All of the previously mentioned ML platform types can be grouped into seven broad categories based on their core focus.
Business Intelligence data science platforms analyze common business information – we are talking about market research, website visitor information, sales numbers, financial records or anything that most companies record already. Point-and-click interfaces and predefined algorithms are the main common feature with all of these platforms. Easy to use, expensive to buy, favor domain expertise over data science and assume deeper partnership with the service provider.
Data Management data science platforms focus on storing and querying your data. They are your best bet if you are e.g. proficient in writing Spark jobs but don't have the in-house expertise or capacity to maintain big data clusters.
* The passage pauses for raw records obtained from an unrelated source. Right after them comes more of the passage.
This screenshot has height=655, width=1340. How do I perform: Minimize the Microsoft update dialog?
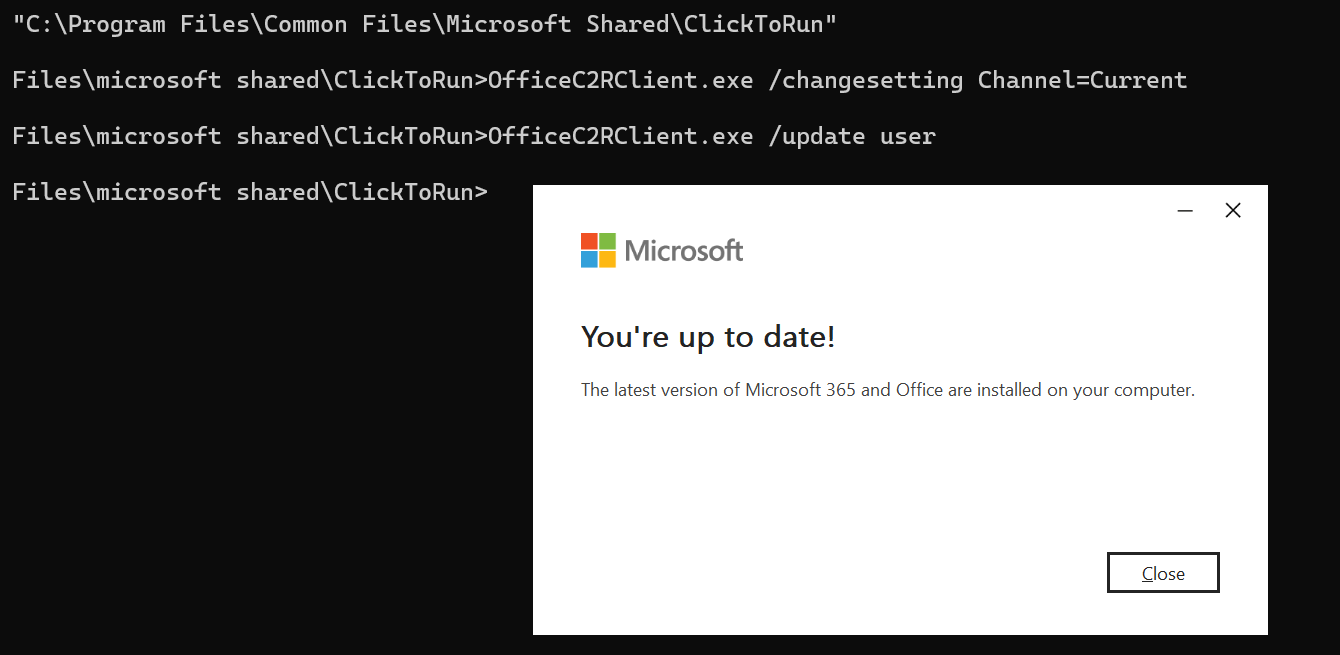(1185, 210)
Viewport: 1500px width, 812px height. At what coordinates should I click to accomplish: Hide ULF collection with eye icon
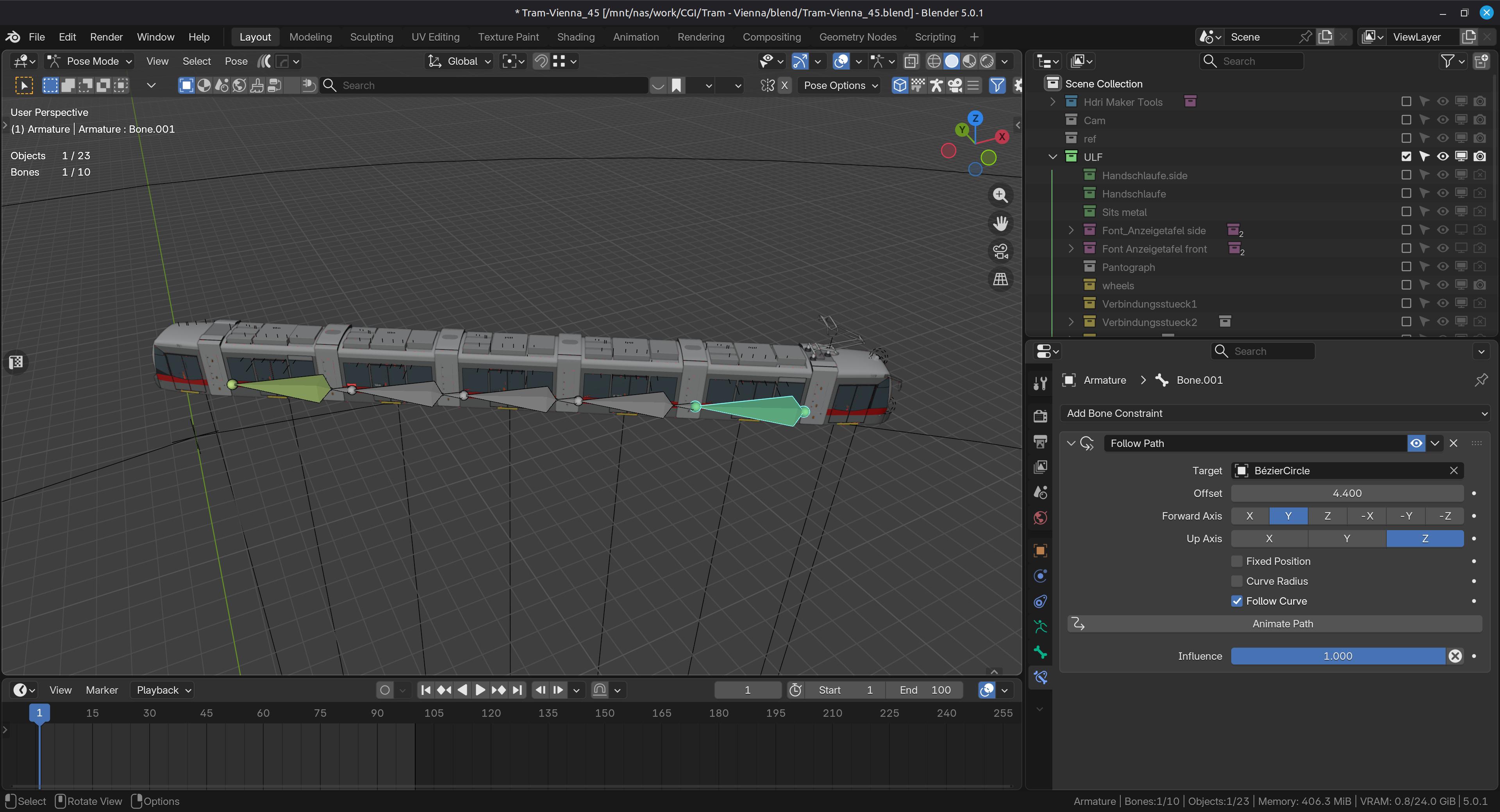click(x=1442, y=157)
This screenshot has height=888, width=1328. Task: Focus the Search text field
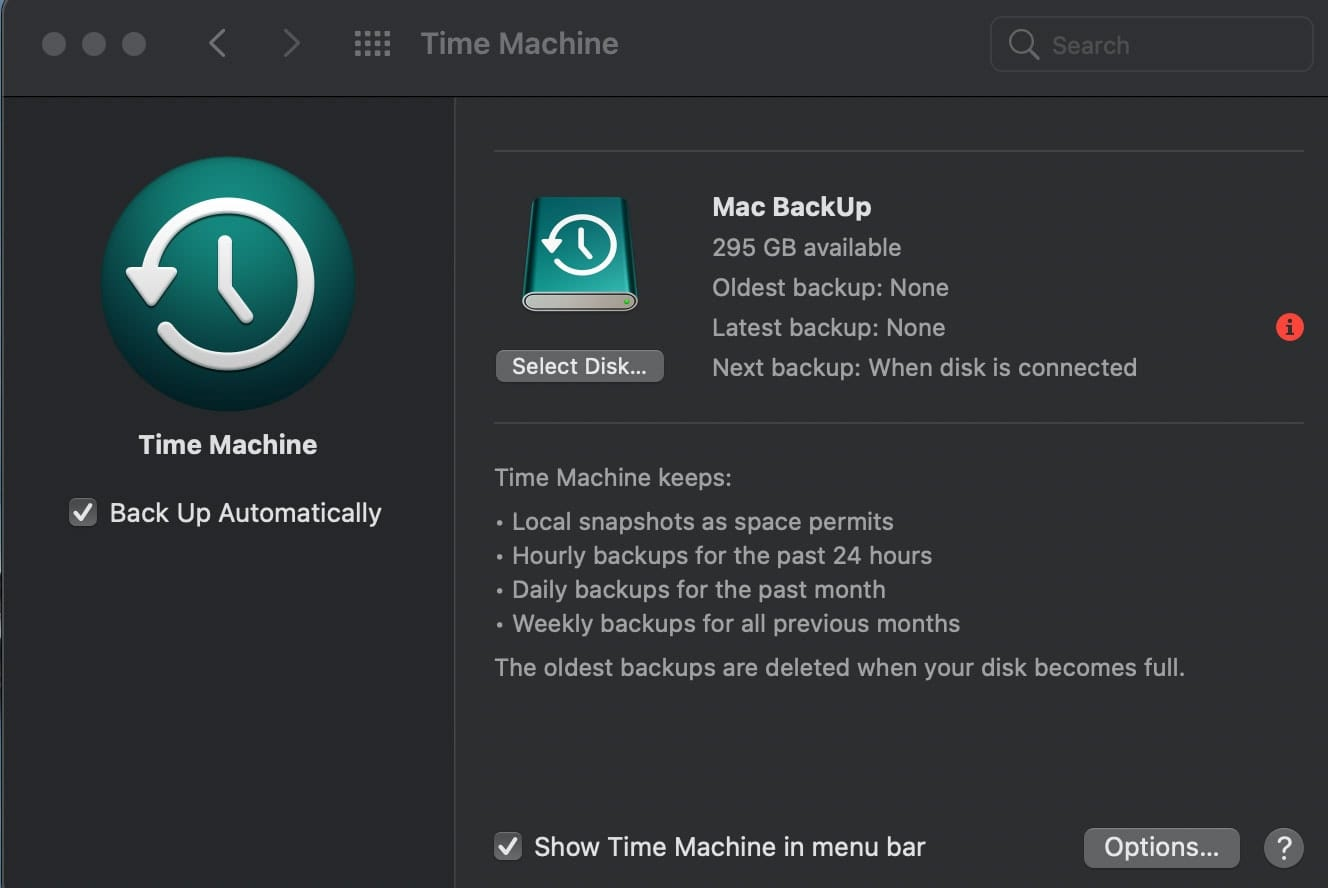coord(1151,44)
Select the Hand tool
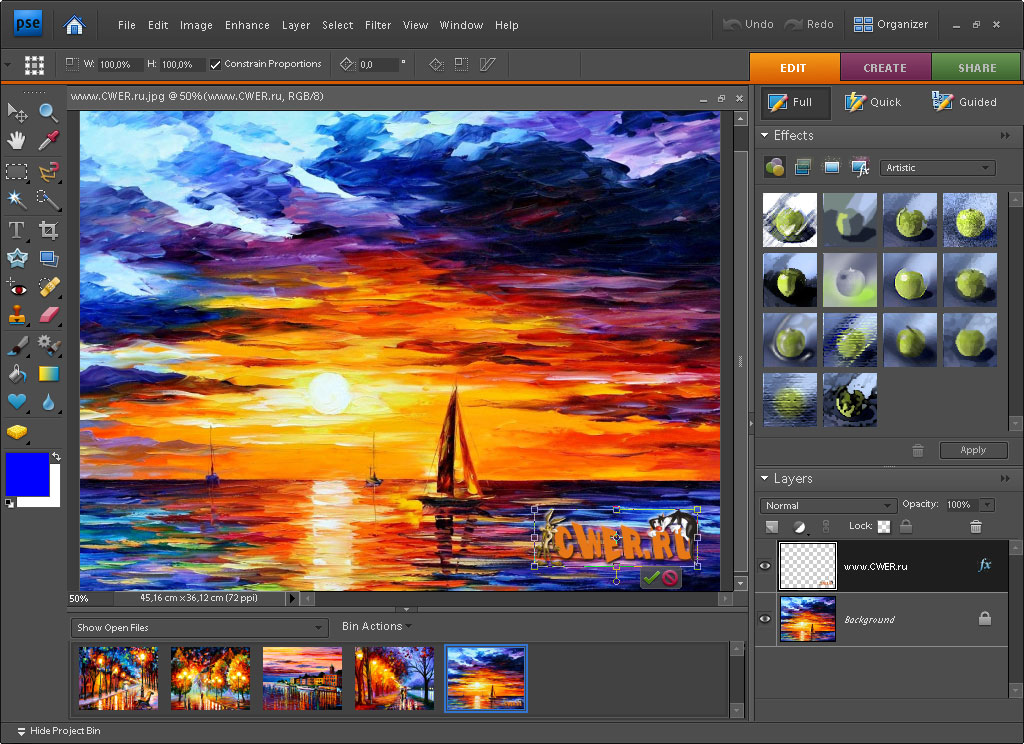This screenshot has height=744, width=1024. click(x=17, y=141)
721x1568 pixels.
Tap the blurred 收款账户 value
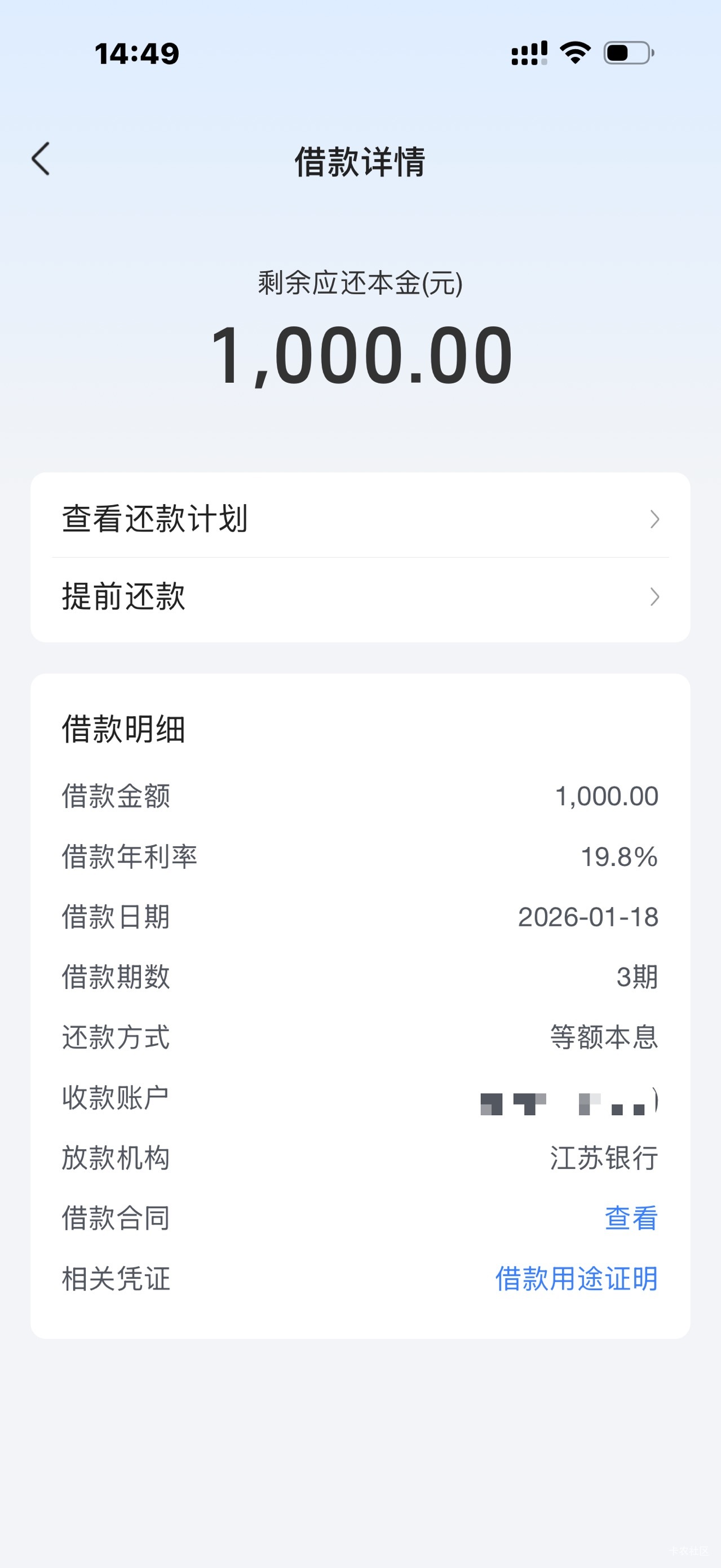tap(568, 1102)
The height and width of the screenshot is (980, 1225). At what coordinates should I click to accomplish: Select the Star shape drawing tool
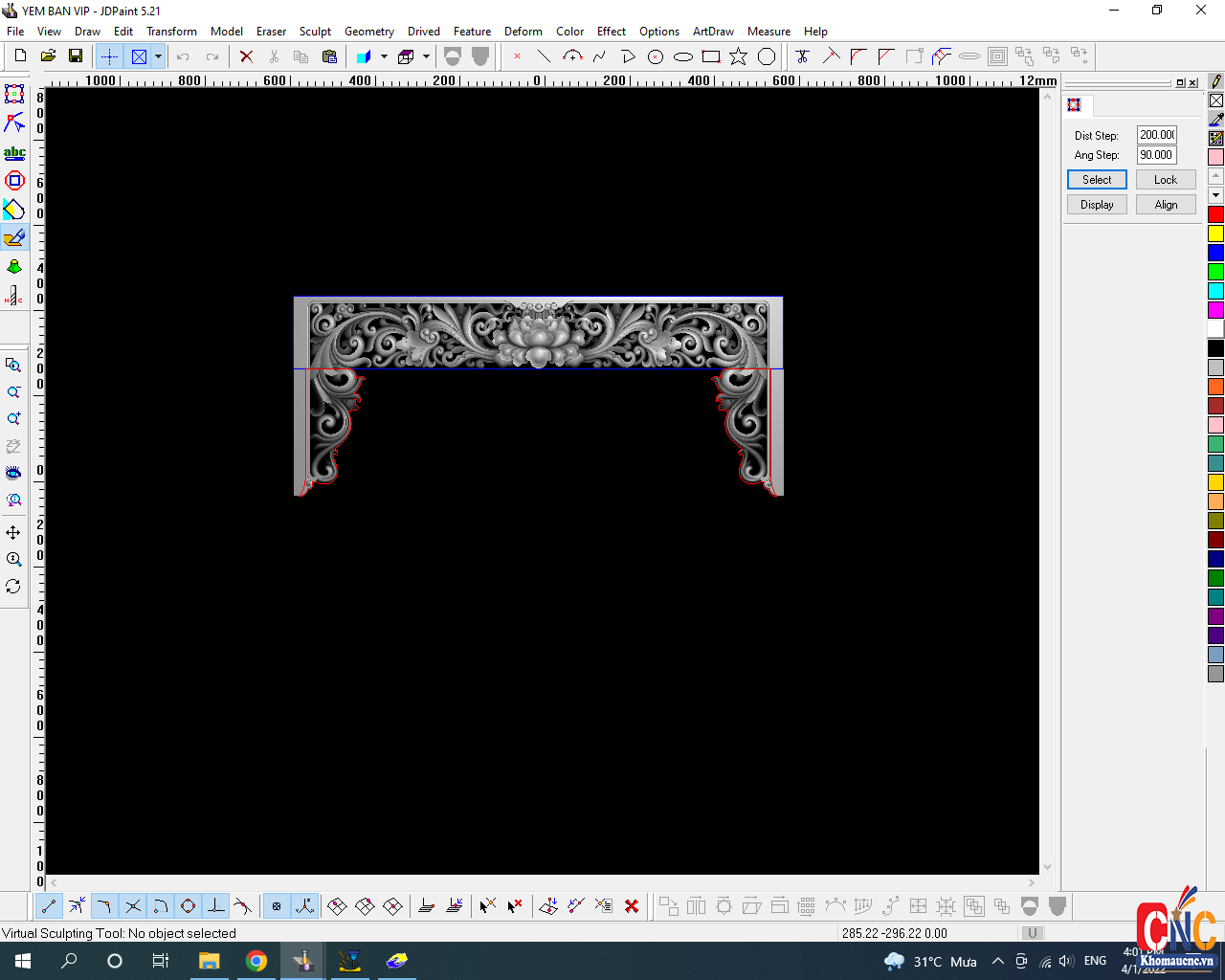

The interface to access is an abstraction layer lower than most of the other categories but still higher than infrastructure focused platforms.
Digitalization data science platforms focus on digitalization of manufacturing or other more traditional companies by data automation, usually involving predictive maintenance, productivity bottleneck detection, and uptime predictions. The type of the analyzed data is domain specific, e.g., machine sensor information or vehicle fuel usage.
Infrastructure data science platforms feel more like IaaS providers than PaaS or SaaS. This category is in many ways the opposite of business intelligence platforms, requiring a lot of additional glue code to get your machine learning system going. They are ideal for organizations requiring highly customized solutions.
Lifecycle Management platforms focus on the projects and workflow to build machine learning solutions. You define the problem scope, acquire/explore/transform the related data, create/validate/optimize solution hypotheses by modeling and finally deploy/version/monitor the prediction-giving model. These are the most full-fledged end-to-end services that require only a modest amount of glue code while not sacrificing too much extensibility.
Notebook hosting platforms focus on offering Jupyter notebooks or RStudio workspaces for exploratory data analysis. These are naturally the first places to start as an individual data scientist, but shared notebooks can cause compounding technical debt to your machine learning system if they remain your primary way of versioning and delivering machine learning code.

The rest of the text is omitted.